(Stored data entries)
+--

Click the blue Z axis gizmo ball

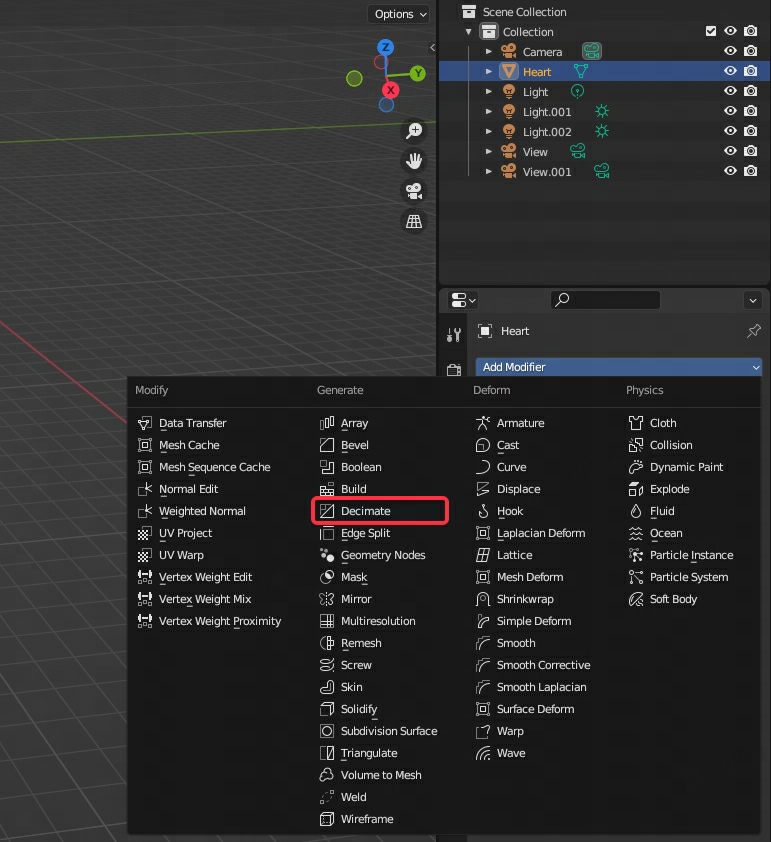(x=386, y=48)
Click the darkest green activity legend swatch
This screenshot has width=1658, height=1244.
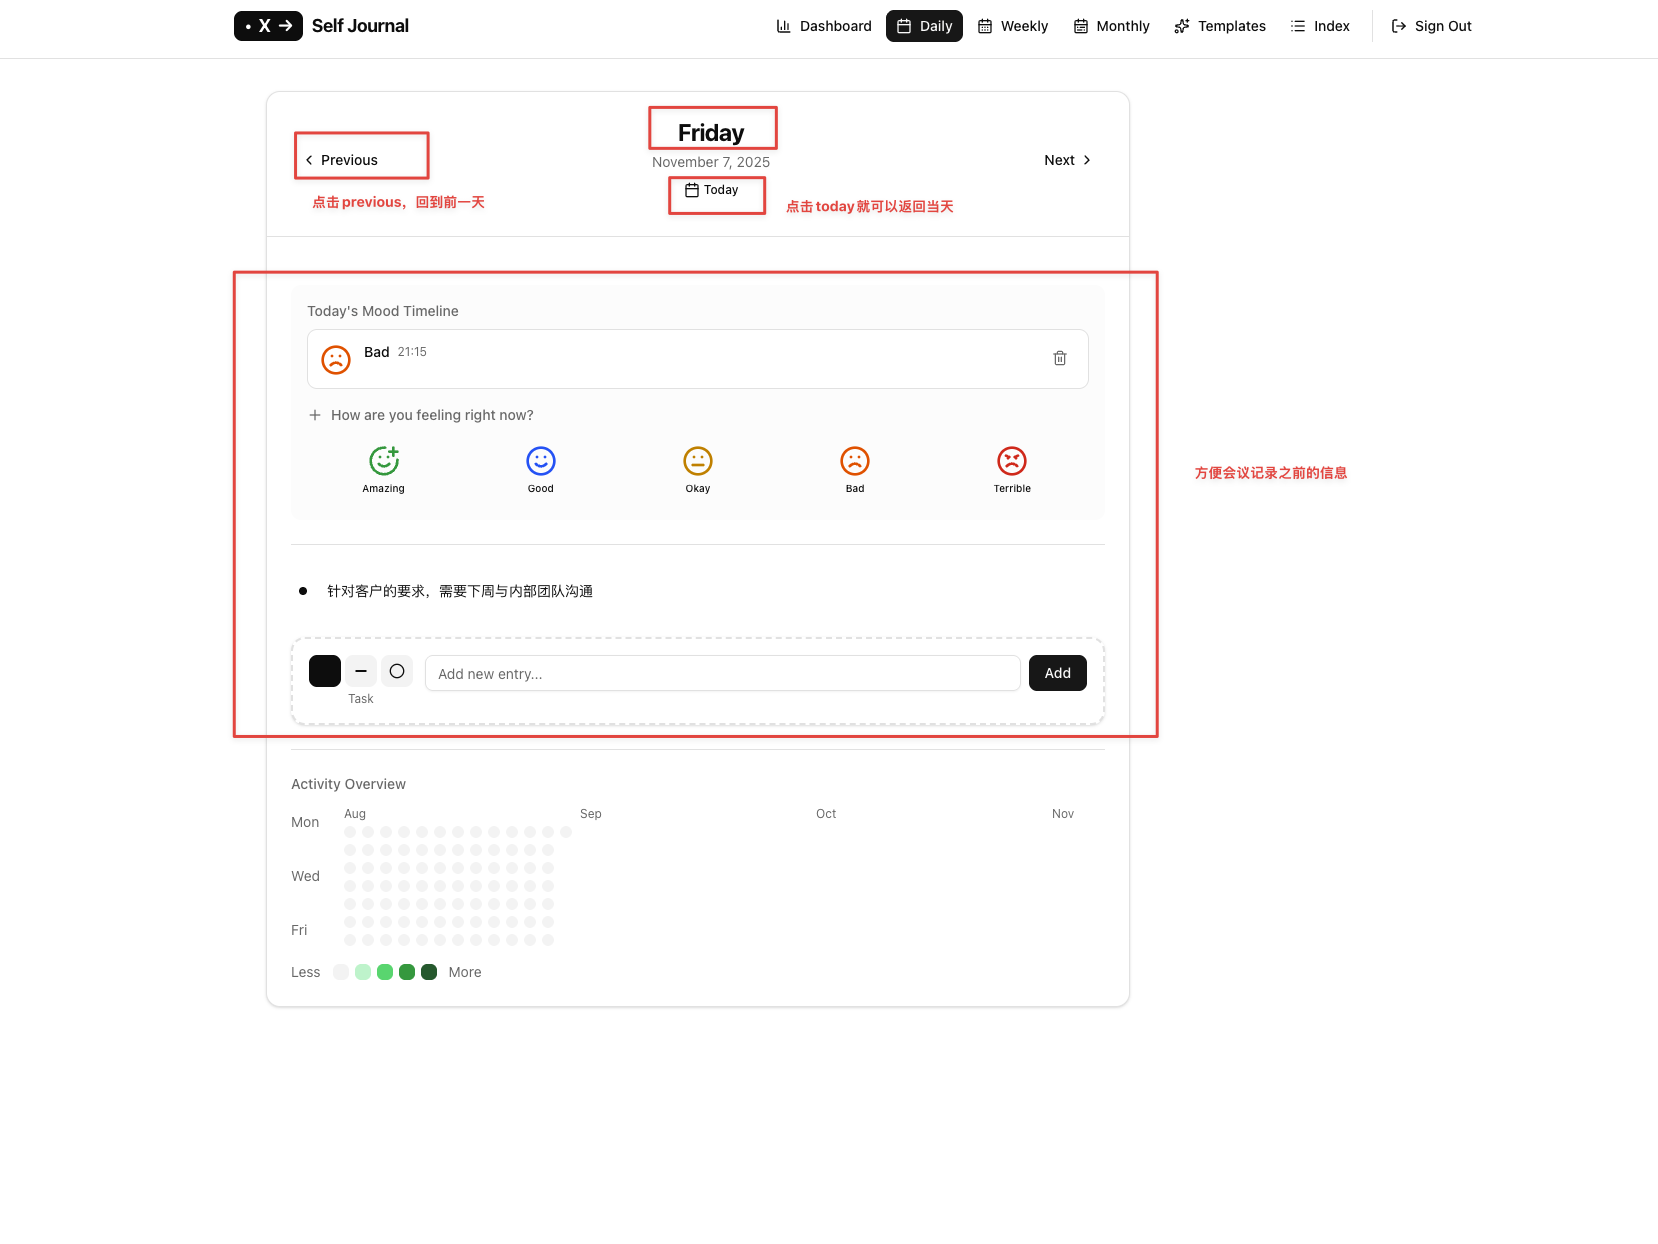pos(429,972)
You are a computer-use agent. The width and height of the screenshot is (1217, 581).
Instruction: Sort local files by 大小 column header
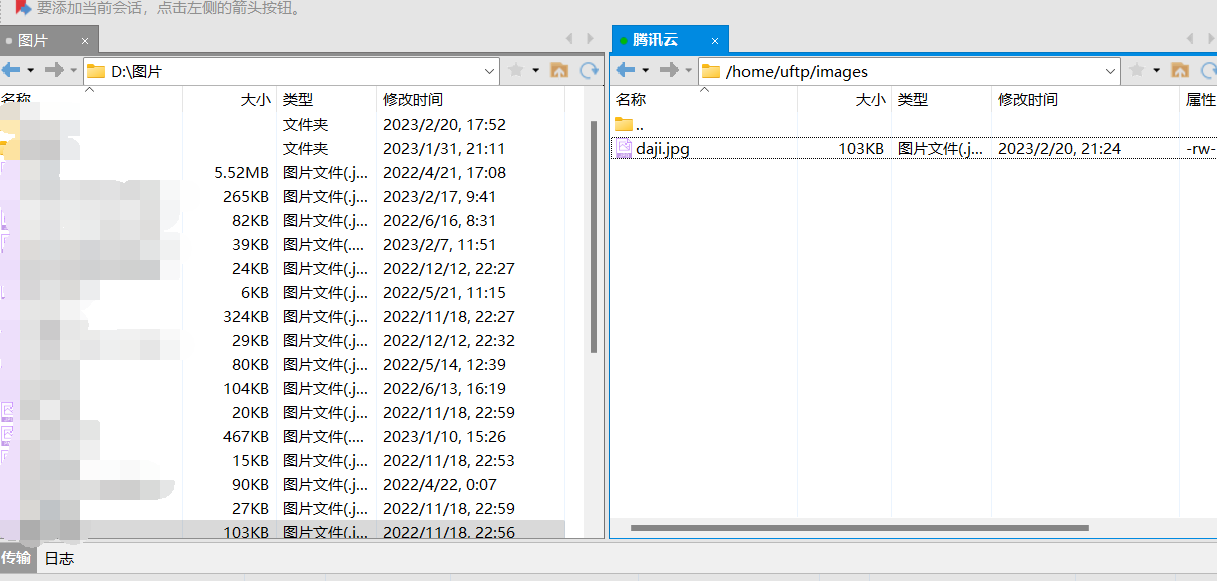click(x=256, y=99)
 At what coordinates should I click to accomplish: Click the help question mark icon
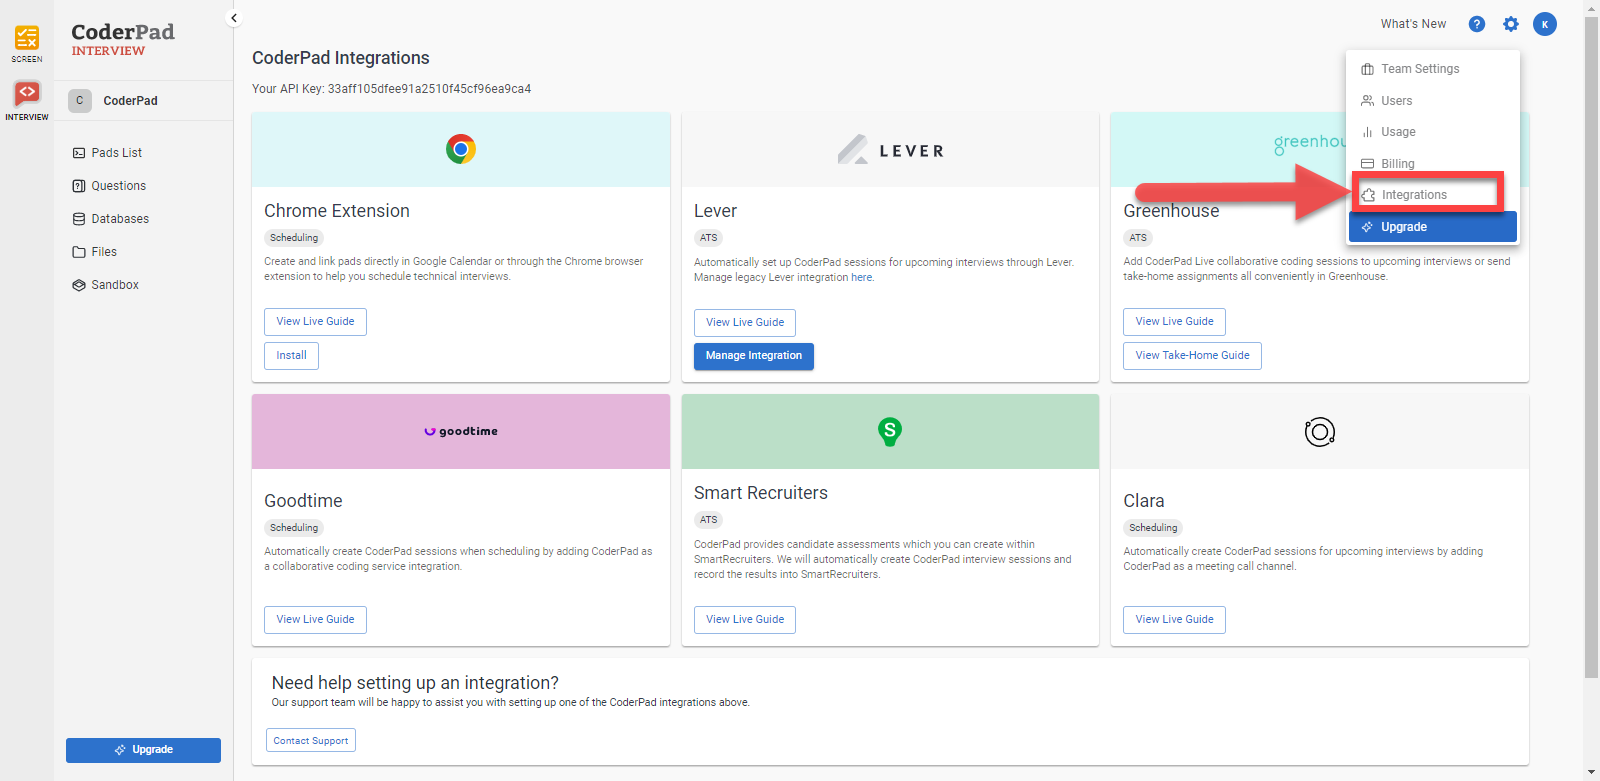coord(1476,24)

+--

No picture belongs in the answer, but every word of the records above does, exactly as given.

Click the blue Z axis gizmo ball

(x=386, y=48)
Click the darkest green activity legend swatch
This screenshot has width=1658, height=1244.
pos(429,972)
You are a computer-use agent. The width and height of the screenshot is (1217, 581).
Instruction: Sort local files by 大小 column header
click(x=256, y=99)
 At what coordinates should I click to accomplish: Click the help question mark icon
coord(1476,24)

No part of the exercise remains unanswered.